Indexed, though blocked by robots.txt (GSC)

Updated April 2026·By SitemapFixer Team

"Indexed, though blocked by robots.txt" is one of the most confusing GSC statuses. It means Google added your URL to its index even though your robots.txt file told Googlebot not to crawl it. This happens because robots.txt controls crawling, not indexing - and Google can index a URL based on external links alone, without ever fetching the page content. The result is a URL in search with no description and no way for Google to see your content.

Find URLs blocked by robots.txt on your site
We surface every Disallow conflict in your sitemap in 60 seconds
Analyze My Sitemap

What this GSC status means

Google discovered your URL through an external signal - usually a backlink from another site, a mention in a sitemap, or an internal link - but your robots.txt file includes a Disallow rule that matches the URL. Googlebot obeyed the rule and did not crawl the page. However, Google decided the URL was significant enough to include in its index anyway. In search results, the listing appears with the URL, no description ("A description for this result is not available because of this site's robots.txt"), and no title beyond what external anchors suggest. This is different from "Blocked by robots.txt" - that status means Google respected the block and did not index the URL.

Why this is bad

Common causes (including WordPress)

How to fix it - three options

Option A: Allow crawling + add noindex (recommended). Remove the Disallow rule so Googlebot can fetch the page, then add <meta name="robots" content="noindex"> or an X-Robots-Tag header.

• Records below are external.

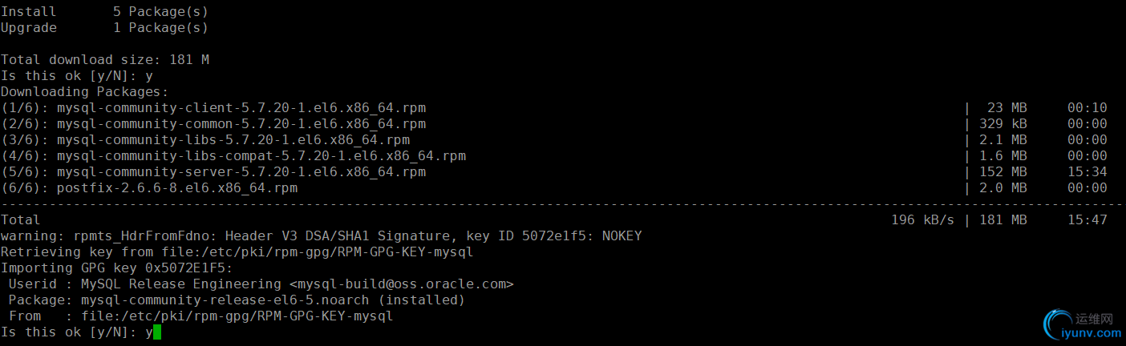Click the 15:47 total time value
The width and height of the screenshot is (1126, 346).
(x=1088, y=220)
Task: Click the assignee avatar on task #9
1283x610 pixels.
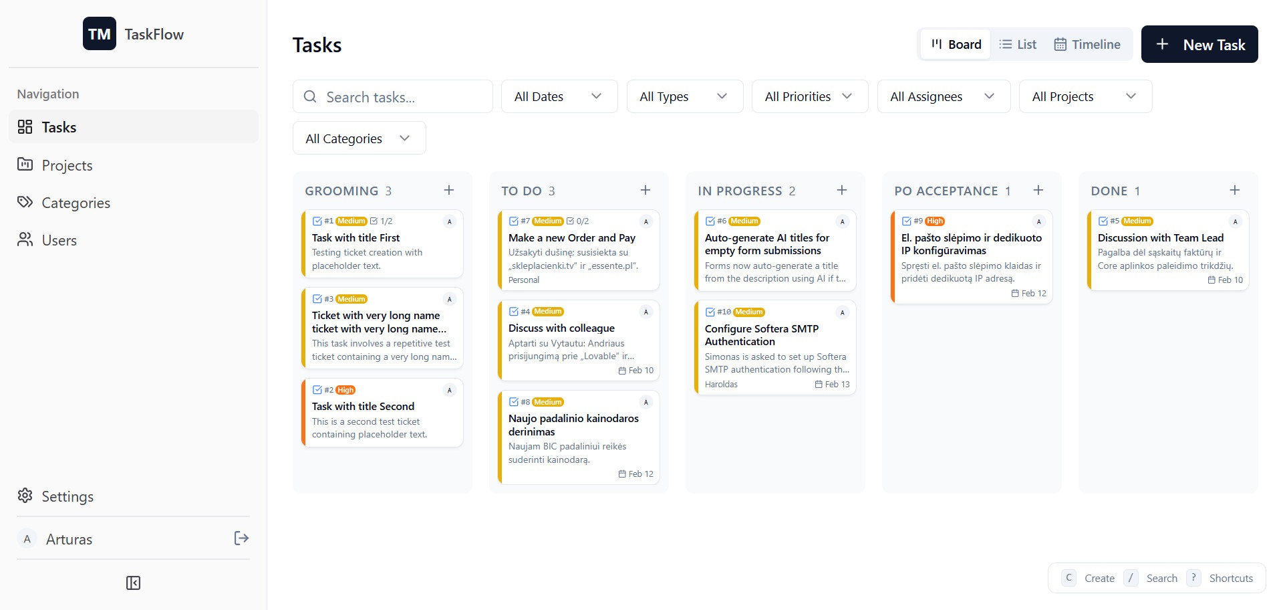Action: coord(1039,221)
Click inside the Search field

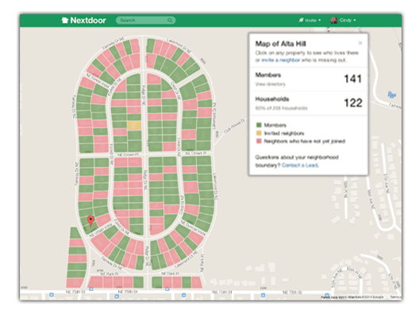[146, 21]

Once Google recrawls and sees the noindex, it drops the URL from the index within 1-4 weeks.

Option B: Remove the external links pointing to the URL. Only realistic if you control the linking sites or the links are internal. Not practical for organic backlinks.

Option C: Leave it and do nothing. Valid if the URL should never appear in search and you don't care about the description-less snippet. For truly sensitive URLs, use password protection or HTTP auth instead - robots.txt was never meant for security.

Step-by-step fix

1. Open GSC > Pages and export the list of URLs with this status. 2. Identify which Disallow rule in robots.txt matches each URL (use GSC's robots.txt Tester). 3. Remove or narrow the Disallow rule in robots.txt so Googlebot can crawl the URL. 4. Add a noindex meta tag to each affected page: <meta name="robots" content="noindex, follow"> Or send an X-Robots-Tag: noindex HTTP header at the server/CDN level. 5. Verify with GSC URL Inspection that the page is now crawlable and noindex is detected. 6. Click "Request Indexing" to speed up the recrawl. 7. Wait 1-4 weeks for Google to drop the URL from its index. 8. Once the URL is deindexed, you can re-add the Disallow rule if you want to save crawl budget. 9. For sensitive URLs, also add HTTP auth or IP allowlisting - robots.txt is not a security control.

The mental model most guides miss

Here's the thing most guides get wrong about this status. Robots.txt blocks CRAWLING, not INDEXING. Those are different operations.

Crawling = fetching the page content. Indexing = adding the URL (with whatever context Google can gather) to the search index. Google can index a URL it has never fetched. It just uses the URL itself, anchor text from external links, and surrounding context on those external pages as the "content."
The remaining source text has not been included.